# Sharpen carbide router bits or shaper cutters with a drill press and versa-grinder



## dovetail_65 (Jan 22, 2008)

*SHARPEN CARBIDE ROUTER BITS OR SHAPER CUTTERS WITH A DRILL PRESS AND VERSA-GRINDER*

I have seen a sharpener at HF that many people have told me works with a little modification and actually works well. This is similar, but for router bits and uses a drill press to power it.

Router Bit Sharpener

Any comments. 

Does it work? Does it need mods to work?

Has anyone purchased one?

If it did work would it be worth purchasing?

Harbor Freight Blade Sharpener I referred to:

HF Blade Sharpener


----------



## Hamlin (Dec 25, 2005)

Hi Nick,

I think I'll stick with letting the pro's sharpen mine. I don't have either tool. Something about them both, not sure, can't put my finger on it. My little voice says, stay clear. 

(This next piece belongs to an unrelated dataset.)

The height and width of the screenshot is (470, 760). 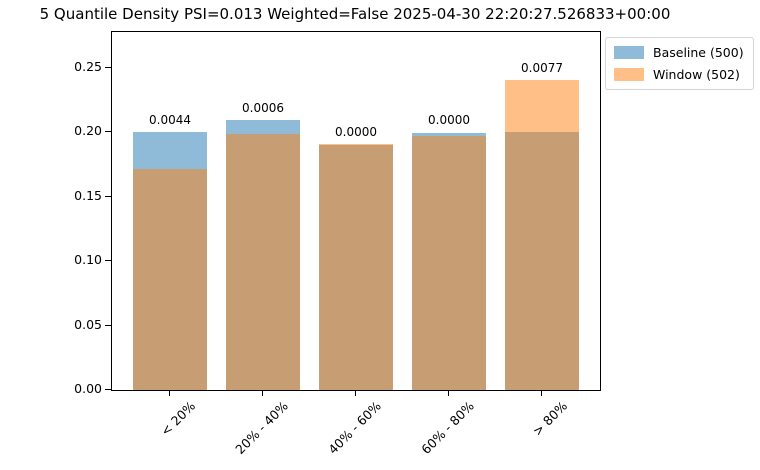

Just my thoughts my friend.


----------



## AxlMyk (Jun 13, 2006)

Interesting.


----------



## Bogydave (Nov 14, 2008)

I believe that any bit with a bearing has to be matched to the bearing. If sharpened, the bearing size would need to change. May not be significant on some bits, but others like flush cut, style & rail sets will.
How many bits could you get sharpened for the money?
Would the home sharpening be as good as the "pros" can do?
Would the new edge last as long as factory?
My voice agrees with Nick
If you try it. let us know what you think.
I haven't worn any of mine out yet.


----------